V. Adli Otopsi

Ceza Muhakemeleri Usulü Kanununun (CMUK) 79. maddesi: "Bir ölünün adli muayenesi tabip huzuru ile yapılır. Adli muayenede ölünün tıbbi kimliği, ölüm zamanı ve ölüm nedenini tayin için harici bulgular tespit edilir. Otopsi, hakim ve tehirinde zarar umulan durumlarda Cumhuriyet Savcısı huzurunda biri adli tabip veya patolog olmak şartı ile iki hekim tarafından yapılır. Zaruret halinde bu işlem bir hekim tarafından da yapılabilir. Ancak zaruret halinin otopsi raporuna açıkça yazılması gerekir. Bu işlem ölüyü son hastalığında tedavi eden hekime yaptırılamaz. Bununla beraber tedavi eden hekim hastalığın seyri hakkında bilgi vermek üzere otopside hazır bulunmaya davet olunabilir. Gömülen ölünün muayenesine veya üzerinde otopsi yapılmasına lüzum görüldüğü takdirde, ölünün mezardan çıkarılmasına hazırlık tahkikatında Cumhuriyet Savcısı, kamu davasında mahkeme tarafından müsaade olunur ve gerekli işlemler karar veren mercice yerine getirilir" denmektedir.

CMUK. Md. 80: "Mani sebebler olmadıkça otopsiden önce ölünün hüviyeti her suretle bilhassa kendisini tanıyanlara gösterilerek, bilgilerine müracaat olunarak tayin olunur ve elde edilmiş bir sanık varsa ölü tanınmak üzere ona da gösterilir". denmektedir.

CMUK. Md. 81: "Otopsi ölünün hali müsait oldukça mutlak (baş, göğüs ve karnın) açılmasını icap ettirir." denmektedir.

Ölü muayenesi ve otopsinin hangi türdeki olgulara yapılması gerektiğini bildiren Adalet Bakanlığı Ceza İşleri Genel Müdürlüğünün (CİGM) 8.7.1946 tarih ve 45/14 sayılı tamimleri pratikte sık rastlanan hataların yapılmasını önlemesi amacıyla burada aktarılmıştır.
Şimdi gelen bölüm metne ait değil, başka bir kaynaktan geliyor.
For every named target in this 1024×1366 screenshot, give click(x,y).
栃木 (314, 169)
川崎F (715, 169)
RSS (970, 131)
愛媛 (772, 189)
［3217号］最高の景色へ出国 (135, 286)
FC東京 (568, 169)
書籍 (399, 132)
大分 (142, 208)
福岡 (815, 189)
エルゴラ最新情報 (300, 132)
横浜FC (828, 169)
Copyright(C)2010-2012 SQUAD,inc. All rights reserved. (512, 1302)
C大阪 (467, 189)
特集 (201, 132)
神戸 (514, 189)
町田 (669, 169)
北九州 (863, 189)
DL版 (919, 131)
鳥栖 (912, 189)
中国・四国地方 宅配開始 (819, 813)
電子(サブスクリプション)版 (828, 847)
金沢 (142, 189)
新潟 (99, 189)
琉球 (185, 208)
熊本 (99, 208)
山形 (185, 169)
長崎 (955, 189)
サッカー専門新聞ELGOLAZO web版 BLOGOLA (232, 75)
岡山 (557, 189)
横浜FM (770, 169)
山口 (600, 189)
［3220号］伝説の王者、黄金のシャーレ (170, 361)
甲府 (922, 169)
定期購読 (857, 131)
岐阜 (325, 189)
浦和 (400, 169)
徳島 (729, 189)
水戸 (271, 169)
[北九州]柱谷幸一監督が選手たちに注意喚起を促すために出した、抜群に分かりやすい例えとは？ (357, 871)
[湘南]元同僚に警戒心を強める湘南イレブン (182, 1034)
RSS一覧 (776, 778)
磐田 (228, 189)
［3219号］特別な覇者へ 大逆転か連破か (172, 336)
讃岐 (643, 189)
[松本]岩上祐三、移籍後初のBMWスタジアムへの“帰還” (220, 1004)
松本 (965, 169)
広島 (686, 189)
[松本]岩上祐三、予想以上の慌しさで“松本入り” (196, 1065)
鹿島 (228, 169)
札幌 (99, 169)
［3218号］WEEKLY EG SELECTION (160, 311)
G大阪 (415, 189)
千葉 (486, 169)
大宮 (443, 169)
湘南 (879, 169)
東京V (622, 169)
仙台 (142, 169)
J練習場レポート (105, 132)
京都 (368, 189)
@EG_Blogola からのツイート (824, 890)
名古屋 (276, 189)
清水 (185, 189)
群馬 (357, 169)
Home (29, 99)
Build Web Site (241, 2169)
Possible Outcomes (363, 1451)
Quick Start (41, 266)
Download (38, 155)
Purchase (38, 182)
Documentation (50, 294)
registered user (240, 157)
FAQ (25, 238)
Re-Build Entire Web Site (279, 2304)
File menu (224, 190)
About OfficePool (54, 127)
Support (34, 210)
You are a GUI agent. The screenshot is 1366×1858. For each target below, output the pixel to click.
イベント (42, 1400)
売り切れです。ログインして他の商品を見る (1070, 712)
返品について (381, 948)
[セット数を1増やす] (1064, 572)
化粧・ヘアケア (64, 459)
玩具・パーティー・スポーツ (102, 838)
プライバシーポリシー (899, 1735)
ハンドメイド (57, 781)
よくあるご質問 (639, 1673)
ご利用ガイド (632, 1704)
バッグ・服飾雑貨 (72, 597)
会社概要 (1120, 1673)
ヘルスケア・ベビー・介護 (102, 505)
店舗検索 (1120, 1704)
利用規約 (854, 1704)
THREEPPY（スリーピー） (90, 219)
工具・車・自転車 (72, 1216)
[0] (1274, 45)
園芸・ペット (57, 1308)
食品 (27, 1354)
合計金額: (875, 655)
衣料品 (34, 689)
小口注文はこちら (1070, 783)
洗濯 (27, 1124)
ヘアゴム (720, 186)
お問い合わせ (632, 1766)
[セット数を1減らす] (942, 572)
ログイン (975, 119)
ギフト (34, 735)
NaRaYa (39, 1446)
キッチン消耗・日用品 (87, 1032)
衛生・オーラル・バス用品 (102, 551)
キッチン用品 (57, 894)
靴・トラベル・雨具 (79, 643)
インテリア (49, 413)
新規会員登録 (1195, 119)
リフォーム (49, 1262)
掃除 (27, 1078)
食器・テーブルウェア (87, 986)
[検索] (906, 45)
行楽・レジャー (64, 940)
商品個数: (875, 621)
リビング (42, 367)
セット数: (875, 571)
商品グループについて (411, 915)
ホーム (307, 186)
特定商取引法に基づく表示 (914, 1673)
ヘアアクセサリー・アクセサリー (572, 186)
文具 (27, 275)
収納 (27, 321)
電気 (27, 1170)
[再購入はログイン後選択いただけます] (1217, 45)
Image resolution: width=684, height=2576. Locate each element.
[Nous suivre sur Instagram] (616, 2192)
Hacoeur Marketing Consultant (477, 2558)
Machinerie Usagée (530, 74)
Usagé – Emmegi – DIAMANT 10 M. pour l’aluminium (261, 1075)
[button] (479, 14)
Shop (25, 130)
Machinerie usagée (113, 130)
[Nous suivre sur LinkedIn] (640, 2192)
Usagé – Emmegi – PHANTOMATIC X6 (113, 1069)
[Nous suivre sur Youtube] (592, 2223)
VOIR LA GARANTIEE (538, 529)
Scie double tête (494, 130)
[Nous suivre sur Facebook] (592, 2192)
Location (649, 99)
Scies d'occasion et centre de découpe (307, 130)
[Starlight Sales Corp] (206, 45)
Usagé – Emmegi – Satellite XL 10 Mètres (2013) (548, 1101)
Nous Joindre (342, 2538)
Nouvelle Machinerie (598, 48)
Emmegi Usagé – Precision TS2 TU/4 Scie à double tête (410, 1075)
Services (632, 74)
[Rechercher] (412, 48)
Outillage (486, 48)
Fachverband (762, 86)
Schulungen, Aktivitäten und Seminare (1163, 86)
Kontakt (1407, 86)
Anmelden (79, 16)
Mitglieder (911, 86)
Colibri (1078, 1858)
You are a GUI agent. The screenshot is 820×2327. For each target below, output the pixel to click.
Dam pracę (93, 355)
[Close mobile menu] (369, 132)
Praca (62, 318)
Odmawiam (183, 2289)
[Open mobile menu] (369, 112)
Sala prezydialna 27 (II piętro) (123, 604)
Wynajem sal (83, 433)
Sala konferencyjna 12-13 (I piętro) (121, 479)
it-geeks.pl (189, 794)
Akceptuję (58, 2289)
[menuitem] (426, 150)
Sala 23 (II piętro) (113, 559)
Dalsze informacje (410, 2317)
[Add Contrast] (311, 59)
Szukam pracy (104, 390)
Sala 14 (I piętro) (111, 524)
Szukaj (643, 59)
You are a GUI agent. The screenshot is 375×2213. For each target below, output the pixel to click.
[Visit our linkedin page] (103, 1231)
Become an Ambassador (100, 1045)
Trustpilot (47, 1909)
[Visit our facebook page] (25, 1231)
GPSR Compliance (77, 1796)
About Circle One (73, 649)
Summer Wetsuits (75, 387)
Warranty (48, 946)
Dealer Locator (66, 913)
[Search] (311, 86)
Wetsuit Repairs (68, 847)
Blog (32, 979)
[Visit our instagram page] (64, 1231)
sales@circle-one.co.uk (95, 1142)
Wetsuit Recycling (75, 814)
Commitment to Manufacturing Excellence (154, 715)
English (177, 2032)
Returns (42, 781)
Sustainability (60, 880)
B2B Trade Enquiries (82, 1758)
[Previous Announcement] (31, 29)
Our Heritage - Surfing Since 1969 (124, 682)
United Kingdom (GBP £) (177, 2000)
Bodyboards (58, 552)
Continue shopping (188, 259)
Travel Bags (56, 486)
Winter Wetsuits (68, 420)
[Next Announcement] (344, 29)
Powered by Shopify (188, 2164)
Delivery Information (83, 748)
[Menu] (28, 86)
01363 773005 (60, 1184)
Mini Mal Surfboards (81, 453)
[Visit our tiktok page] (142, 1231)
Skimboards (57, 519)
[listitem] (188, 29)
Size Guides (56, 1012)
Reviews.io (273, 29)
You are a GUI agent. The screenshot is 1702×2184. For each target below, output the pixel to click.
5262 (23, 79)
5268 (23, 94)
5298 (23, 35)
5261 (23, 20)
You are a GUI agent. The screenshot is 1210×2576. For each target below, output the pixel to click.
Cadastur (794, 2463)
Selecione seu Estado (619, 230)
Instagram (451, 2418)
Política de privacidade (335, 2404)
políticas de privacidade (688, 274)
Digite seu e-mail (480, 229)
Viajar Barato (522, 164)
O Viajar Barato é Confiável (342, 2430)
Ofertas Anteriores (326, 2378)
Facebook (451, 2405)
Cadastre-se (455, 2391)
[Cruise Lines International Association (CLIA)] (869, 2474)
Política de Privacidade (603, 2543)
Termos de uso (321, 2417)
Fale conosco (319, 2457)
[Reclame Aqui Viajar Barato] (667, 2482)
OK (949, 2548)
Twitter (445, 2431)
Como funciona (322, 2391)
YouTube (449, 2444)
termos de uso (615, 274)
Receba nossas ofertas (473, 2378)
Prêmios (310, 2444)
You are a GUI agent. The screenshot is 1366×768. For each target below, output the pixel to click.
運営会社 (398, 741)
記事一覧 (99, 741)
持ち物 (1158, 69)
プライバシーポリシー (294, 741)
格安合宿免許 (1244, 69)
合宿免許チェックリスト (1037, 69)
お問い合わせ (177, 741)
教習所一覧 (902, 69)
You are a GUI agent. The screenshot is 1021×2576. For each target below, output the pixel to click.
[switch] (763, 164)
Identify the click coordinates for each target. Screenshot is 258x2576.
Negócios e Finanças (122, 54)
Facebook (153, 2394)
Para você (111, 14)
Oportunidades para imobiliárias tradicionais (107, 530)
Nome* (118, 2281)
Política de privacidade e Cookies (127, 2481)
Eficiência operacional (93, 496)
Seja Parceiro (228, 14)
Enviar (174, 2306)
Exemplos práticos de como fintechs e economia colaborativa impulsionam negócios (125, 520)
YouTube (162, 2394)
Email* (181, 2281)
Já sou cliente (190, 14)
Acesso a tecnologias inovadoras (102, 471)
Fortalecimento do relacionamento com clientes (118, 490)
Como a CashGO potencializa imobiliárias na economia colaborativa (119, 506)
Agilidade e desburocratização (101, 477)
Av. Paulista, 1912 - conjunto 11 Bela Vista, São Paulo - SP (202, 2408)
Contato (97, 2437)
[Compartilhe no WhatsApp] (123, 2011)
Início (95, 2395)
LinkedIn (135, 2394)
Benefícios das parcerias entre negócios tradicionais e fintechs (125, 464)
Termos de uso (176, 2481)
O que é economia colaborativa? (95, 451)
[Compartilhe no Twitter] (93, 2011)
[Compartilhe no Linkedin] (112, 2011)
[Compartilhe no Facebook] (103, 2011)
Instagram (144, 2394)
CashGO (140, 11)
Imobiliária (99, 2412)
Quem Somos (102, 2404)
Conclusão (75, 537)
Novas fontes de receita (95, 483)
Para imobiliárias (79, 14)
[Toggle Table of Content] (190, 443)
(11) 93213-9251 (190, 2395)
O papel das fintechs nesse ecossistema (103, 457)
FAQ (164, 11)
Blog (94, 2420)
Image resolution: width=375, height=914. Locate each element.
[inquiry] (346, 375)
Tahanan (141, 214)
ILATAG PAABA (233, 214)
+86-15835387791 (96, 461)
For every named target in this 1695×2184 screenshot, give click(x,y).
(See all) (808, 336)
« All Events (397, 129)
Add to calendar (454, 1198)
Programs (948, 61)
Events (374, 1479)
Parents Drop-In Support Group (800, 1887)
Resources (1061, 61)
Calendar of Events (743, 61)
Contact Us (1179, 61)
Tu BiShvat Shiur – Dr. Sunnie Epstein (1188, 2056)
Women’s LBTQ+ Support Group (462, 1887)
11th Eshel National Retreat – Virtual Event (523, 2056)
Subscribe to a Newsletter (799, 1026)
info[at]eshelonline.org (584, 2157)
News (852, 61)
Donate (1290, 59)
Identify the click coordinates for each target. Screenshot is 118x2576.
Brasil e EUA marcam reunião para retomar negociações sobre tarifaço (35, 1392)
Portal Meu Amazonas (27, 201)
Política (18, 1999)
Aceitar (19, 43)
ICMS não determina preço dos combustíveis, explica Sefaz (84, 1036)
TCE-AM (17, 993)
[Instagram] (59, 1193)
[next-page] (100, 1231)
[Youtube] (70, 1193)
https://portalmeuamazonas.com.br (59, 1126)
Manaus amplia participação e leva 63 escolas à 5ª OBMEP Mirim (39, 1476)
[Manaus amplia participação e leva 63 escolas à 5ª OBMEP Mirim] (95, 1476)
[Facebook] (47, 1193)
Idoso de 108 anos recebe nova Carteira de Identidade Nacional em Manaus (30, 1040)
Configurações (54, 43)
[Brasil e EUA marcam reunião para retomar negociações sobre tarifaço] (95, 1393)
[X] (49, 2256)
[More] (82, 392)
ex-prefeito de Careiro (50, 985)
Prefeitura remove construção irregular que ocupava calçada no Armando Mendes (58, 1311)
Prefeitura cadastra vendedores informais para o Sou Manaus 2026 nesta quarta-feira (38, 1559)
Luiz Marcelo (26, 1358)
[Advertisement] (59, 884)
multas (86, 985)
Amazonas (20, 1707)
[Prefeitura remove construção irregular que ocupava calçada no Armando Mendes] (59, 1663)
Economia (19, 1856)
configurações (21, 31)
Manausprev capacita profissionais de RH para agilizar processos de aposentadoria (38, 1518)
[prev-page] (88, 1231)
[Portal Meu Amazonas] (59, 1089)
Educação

CİGM. 45/14 sayılı tamimi: "Otopsi yapılmadan ve cesedin dış muayene bulguları ile yetinilerek ölüm nedenini bildirir raporlar yazılmasının bir alışkanlık haline geldiği, ceset üzerinde maddeten ancak bir kez otopsi yapılabileceği, bu nedenle bu konudaki en küçük bir kayıtsızlığın ölü ile birlikte hak ve adaletin gömülmesine yol açacağı göz önünde bulundurularak cinayet, intihar veya kazai ölümlerde ölüm nedeni dış muayenede belli olsa dahi ceset üzerinde üç boşluk açılmalıdır. Bilhassa elle veya iple boğma veya ası vakalarında boyun cildi ve boyun iç organları, kıkırdak ve kemikleri incelenerek ve bütün iç organlar ve kemiklerdeki travmatik ve hastalığa ait bulgular not edilip ayrıntılı bir şekilde tanımlanıp ölüm nedeni ve ölüm mekanizmasını ve ölüm şeklini gösteren tüm değişmelerin ayrıntılı bir şekilde rapor edilmesi gerekmektedir."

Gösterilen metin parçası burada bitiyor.